* **ACTIVITY**:
Retype the data in its entirety, with no word changed.
━━━━━ DATA FOR REVIEW ━━━━━
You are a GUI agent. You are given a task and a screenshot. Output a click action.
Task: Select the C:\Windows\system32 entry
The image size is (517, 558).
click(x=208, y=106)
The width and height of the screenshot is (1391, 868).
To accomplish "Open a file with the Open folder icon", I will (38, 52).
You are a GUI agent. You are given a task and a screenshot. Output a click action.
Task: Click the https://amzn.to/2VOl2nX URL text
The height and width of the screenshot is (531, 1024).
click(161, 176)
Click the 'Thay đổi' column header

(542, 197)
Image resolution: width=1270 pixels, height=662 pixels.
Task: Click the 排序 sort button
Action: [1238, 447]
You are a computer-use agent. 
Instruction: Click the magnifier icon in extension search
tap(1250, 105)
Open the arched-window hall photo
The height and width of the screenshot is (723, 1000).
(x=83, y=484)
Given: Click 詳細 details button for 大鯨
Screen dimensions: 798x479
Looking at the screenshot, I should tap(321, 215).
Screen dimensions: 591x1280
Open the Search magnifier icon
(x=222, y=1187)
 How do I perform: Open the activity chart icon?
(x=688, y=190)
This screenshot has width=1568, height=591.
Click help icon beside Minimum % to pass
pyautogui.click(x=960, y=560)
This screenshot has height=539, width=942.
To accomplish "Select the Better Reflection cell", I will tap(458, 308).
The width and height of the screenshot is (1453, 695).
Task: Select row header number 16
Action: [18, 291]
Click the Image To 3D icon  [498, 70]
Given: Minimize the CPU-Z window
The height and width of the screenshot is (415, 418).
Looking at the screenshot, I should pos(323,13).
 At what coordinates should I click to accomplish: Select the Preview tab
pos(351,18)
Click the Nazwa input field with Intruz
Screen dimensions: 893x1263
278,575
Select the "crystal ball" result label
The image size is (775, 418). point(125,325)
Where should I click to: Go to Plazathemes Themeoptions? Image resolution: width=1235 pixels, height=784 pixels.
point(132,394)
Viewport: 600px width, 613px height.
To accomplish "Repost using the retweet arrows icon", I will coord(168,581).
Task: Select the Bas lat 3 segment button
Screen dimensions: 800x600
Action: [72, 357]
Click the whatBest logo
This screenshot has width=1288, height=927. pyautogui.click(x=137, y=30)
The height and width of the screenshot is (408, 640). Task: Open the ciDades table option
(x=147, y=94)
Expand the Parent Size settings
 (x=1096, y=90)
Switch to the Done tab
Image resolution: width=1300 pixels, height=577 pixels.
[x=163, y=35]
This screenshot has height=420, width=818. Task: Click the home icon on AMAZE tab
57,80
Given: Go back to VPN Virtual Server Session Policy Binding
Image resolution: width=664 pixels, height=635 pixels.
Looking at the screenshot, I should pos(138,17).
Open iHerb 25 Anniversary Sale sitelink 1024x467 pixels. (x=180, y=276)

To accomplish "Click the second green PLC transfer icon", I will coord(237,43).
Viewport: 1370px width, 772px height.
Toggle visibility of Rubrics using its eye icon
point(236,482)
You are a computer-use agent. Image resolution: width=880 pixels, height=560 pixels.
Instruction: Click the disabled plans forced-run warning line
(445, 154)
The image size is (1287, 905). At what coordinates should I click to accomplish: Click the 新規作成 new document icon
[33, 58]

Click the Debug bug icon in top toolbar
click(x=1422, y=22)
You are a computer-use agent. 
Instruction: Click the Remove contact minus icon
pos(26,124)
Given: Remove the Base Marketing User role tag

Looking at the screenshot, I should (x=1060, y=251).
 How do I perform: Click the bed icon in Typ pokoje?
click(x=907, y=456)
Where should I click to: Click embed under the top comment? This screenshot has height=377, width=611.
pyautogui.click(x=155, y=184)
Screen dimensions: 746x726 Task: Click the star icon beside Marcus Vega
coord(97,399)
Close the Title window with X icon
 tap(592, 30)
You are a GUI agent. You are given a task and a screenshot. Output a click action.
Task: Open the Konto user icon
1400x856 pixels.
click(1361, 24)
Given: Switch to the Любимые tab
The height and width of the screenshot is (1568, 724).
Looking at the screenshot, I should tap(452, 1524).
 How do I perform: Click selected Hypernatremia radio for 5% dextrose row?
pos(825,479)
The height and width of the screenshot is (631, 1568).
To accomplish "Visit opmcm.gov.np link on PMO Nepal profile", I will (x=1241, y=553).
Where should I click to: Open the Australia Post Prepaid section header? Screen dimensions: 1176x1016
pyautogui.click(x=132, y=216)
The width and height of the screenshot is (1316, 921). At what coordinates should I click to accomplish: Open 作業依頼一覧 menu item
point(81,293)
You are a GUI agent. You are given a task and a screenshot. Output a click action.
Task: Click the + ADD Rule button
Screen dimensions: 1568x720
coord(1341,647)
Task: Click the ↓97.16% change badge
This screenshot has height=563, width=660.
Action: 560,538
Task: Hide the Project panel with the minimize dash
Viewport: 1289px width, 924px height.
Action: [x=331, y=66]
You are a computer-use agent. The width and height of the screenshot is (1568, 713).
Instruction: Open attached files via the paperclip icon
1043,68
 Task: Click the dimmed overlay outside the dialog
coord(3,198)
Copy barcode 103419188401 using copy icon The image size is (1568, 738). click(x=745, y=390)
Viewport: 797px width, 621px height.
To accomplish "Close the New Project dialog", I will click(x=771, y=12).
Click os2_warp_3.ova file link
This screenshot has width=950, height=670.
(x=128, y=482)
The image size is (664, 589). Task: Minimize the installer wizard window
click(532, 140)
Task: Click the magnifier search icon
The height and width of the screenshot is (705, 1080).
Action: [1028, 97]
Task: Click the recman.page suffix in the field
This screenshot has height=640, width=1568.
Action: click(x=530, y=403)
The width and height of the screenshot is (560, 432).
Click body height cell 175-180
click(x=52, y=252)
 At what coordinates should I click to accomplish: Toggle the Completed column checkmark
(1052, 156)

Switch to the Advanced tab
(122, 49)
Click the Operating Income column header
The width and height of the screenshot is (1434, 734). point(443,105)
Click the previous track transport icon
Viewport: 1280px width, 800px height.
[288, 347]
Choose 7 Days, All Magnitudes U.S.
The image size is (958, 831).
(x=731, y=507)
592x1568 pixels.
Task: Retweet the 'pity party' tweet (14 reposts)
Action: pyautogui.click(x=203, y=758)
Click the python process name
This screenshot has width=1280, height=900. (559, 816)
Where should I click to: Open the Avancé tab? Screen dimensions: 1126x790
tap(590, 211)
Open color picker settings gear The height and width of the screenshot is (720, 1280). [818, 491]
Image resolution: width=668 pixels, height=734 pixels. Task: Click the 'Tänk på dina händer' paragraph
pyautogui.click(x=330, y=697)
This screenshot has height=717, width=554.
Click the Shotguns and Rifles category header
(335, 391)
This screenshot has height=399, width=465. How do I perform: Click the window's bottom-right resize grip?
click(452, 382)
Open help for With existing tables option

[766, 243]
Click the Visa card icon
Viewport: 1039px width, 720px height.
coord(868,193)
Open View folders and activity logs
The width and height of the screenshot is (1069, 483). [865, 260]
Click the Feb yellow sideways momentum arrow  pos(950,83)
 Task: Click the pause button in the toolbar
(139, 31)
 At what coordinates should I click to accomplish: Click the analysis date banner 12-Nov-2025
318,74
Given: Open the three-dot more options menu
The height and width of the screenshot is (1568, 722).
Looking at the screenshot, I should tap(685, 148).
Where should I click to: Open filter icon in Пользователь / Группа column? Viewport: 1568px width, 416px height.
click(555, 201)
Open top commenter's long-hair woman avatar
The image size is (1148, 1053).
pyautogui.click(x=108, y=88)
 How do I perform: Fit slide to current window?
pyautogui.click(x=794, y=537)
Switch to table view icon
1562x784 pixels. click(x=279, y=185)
━━━━━
* **OUTPUT BELOW**:
You are a GUI agent. You are given a task and a screenshot. Output a click action.
Task: Select the C:\Windows\system32 entry
The image size is (517, 558).
click(x=208, y=106)
The width and height of the screenshot is (1391, 868).
To accomplish "Open a file with the Open folder icon", I will (38, 52).
You are a GUI agent. You are given a task and a screenshot. Output a click action.
Task: Click the https://amzn.to/2VOl2nX URL text
The height and width of the screenshot is (531, 1024).
click(161, 176)
Click the 'Thay đổi' column header

(542, 197)
Image resolution: width=1270 pixels, height=662 pixels.
Task: Click the 排序 sort button
Action: [1238, 447]
You are a computer-use agent. 
Instruction: Click the magnifier icon in extension search
tap(1250, 105)
Open the arched-window hall photo
The height and width of the screenshot is (723, 1000).
(x=83, y=484)
Given: Click 詳細 details button for 大鯨
Screen dimensions: 798x479
Looking at the screenshot, I should tap(321, 215).
Screen dimensions: 591x1280
Open the Search magnifier icon
(x=222, y=1187)
 How do I perform: Open the activity chart icon?
(x=688, y=190)
This screenshot has width=1568, height=591.
Click help icon beside Minimum % to pass
pyautogui.click(x=960, y=560)
This screenshot has height=539, width=942.
To accomplish "Select the Better Reflection cell", I will tap(458, 308).
The width and height of the screenshot is (1453, 695).
Task: Select row header number 16
Action: [18, 291]
Click the Image To 3D icon  [498, 70]
Given: Minimize the CPU-Z window
The height and width of the screenshot is (415, 418).
Looking at the screenshot, I should pos(323,13).
 At what coordinates should I click to accomplish: Select the Preview tab
pos(351,18)
Click the Nazwa input field with Intruz
Screen dimensions: 893x1263
278,575
Select the "crystal ball" result label
The image size is (775, 418). point(125,325)
Where should I click to: Go to Plazathemes Themeoptions? Image resolution: width=1235 pixels, height=784 pixels.
point(132,394)
Viewport: 600px width, 613px height.
To accomplish "Repost using the retweet arrows icon", I will coord(168,581).
Task: Select the Bas lat 3 segment button
Screen dimensions: 800x600
Action: [72, 357]
Click the whatBest logo
This screenshot has width=1288, height=927. pyautogui.click(x=137, y=30)
The height and width of the screenshot is (408, 640). Task: Open the ciDades table option
(x=147, y=94)
Expand the Parent Size settings
 (x=1096, y=90)
Switch to the Done tab
Image resolution: width=1300 pixels, height=577 pixels.
[x=163, y=35]
This screenshot has height=420, width=818. Task: Click the home icon on AMAZE tab
57,80
Given: Go back to VPN Virtual Server Session Policy Binding
Image resolution: width=664 pixels, height=635 pixels.
Looking at the screenshot, I should pos(138,17).
Open iHerb 25 Anniversary Sale sitelink 1024x467 pixels. (x=180, y=276)

To accomplish "Click the second green PLC transfer icon", I will coord(237,43).
Viewport: 1370px width, 772px height.
Toggle visibility of Rubrics using its eye icon
point(236,482)
You are a computer-use agent. Image resolution: width=880 pixels, height=560 pixels.
Instruction: Click the disabled plans forced-run warning line
(445, 154)
The image size is (1287, 905). At what coordinates should I click to accomplish: Click the 新規作成 new document icon
[33, 58]

Click the Debug bug icon in top toolbar
click(x=1422, y=22)
You are a computer-use agent. 
Instruction: Click the Remove contact minus icon
pos(26,124)
Given: Remove the Base Marketing User role tag

Looking at the screenshot, I should (x=1060, y=251).
 How do I perform: Click the bed icon in Typ pokoje?
click(x=907, y=456)
Where should I click to: Click embed under the top comment? This screenshot has height=377, width=611.
pyautogui.click(x=155, y=184)
Screen dimensions: 746x726 Task: Click the star icon beside Marcus Vega
coord(97,399)
Close the Title window with X icon
 tap(592, 30)
You are a GUI agent. You are given a task and a screenshot. Output a click action.
Task: Open the Konto user icon
1400x856 pixels.
click(1361, 24)
Given: Switch to the Любимые tab
The height and width of the screenshot is (1568, 724).
Looking at the screenshot, I should tap(452, 1524).
 How do I perform: Click selected Hypernatremia radio for 5% dextrose row?
pos(825,479)
The height and width of the screenshot is (631, 1568).
To accomplish "Visit opmcm.gov.np link on PMO Nepal profile", I will (x=1241, y=553).
Where should I click to: Open the Australia Post Prepaid section header? Screen dimensions: 1176x1016
pyautogui.click(x=132, y=216)
The width and height of the screenshot is (1316, 921). At what coordinates should I click to accomplish: Open 作業依頼一覧 menu item
point(81,293)
You are a GUI agent. You are given a task and a screenshot. Output a click action.
Task: Click the + ADD Rule button
Screen dimensions: 1568x720
coord(1341,647)
Task: Click the ↓97.16% change badge
This screenshot has height=563, width=660.
Action: 560,538
Task: Hide the Project panel with the minimize dash
Viewport: 1289px width, 924px height.
Action: [x=331, y=66]
You are a computer-use agent. The width and height of the screenshot is (1568, 713).
Instruction: Open attached files via the paperclip icon
1043,68
 Task: Click the dimmed overlay outside the dialog
coord(3,198)
Copy barcode 103419188401 using copy icon The image size is (1568, 738). click(x=745, y=390)
Viewport: 797px width, 621px height.
To accomplish "Close the New Project dialog", I will click(x=771, y=12).
Click os2_warp_3.ova file link
This screenshot has width=950, height=670.
(x=128, y=482)
The image size is (664, 589). Task: Minimize the installer wizard window
click(532, 140)
Task: Click the magnifier search icon
The height and width of the screenshot is (705, 1080).
Action: [1028, 97]
Task: Click the recman.page suffix in the field
This screenshot has height=640, width=1568.
Action: click(x=530, y=403)
The width and height of the screenshot is (560, 432).
Click body height cell 175-180
click(x=52, y=252)
 At what coordinates should I click to accomplish: Toggle the Completed column checkmark
(1052, 156)

Switch to the Advanced tab
(122, 49)
Click the Operating Income column header
The width and height of the screenshot is (1434, 734). point(443,105)
Click the previous track transport icon
Viewport: 1280px width, 800px height.
[288, 347]
Choose 7 Days, All Magnitudes U.S.
The image size is (958, 831).
(x=731, y=507)
592x1568 pixels.
Task: Retweet the 'pity party' tweet (14 reposts)
Action: pyautogui.click(x=203, y=758)
Click the python process name
This screenshot has width=1280, height=900. (559, 816)
Where should I click to: Open the Avancé tab? Screen dimensions: 1126x790
tap(590, 211)
Open color picker settings gear The height and width of the screenshot is (720, 1280). [818, 491]
Image resolution: width=668 pixels, height=734 pixels. Task: Click the 'Tänk på dina händer' paragraph
pyautogui.click(x=330, y=697)
This screenshot has height=717, width=554.
Click the Shotguns and Rifles category header
(335, 391)
This screenshot has height=399, width=465. How do I perform: Click the window's bottom-right resize grip?
click(452, 382)
Open help for With existing tables option

[766, 243]
Click the Visa card icon
Viewport: 1039px width, 720px height.
coord(868,193)
Open View folders and activity logs
The width and height of the screenshot is (1069, 483). [865, 260]
Click the Feb yellow sideways momentum arrow  pos(950,83)
 Task: Click the pause button in the toolbar
(139, 31)
 At what coordinates should I click to accomplish: Click the analysis date banner 12-Nov-2025
318,74
Given: Open the three-dot more options menu
The height and width of the screenshot is (1568, 722).
Looking at the screenshot, I should tap(685, 148).
Where should I click to: Open filter icon in Пользователь / Группа column? Viewport: 1568px width, 416px height.
click(555, 201)
Open top commenter's long-hair woman avatar
The image size is (1148, 1053).
pyautogui.click(x=108, y=88)
 How do I perform: Fit slide to current window?
pyautogui.click(x=794, y=537)
Switch to table view icon
1562x784 pixels. click(x=279, y=185)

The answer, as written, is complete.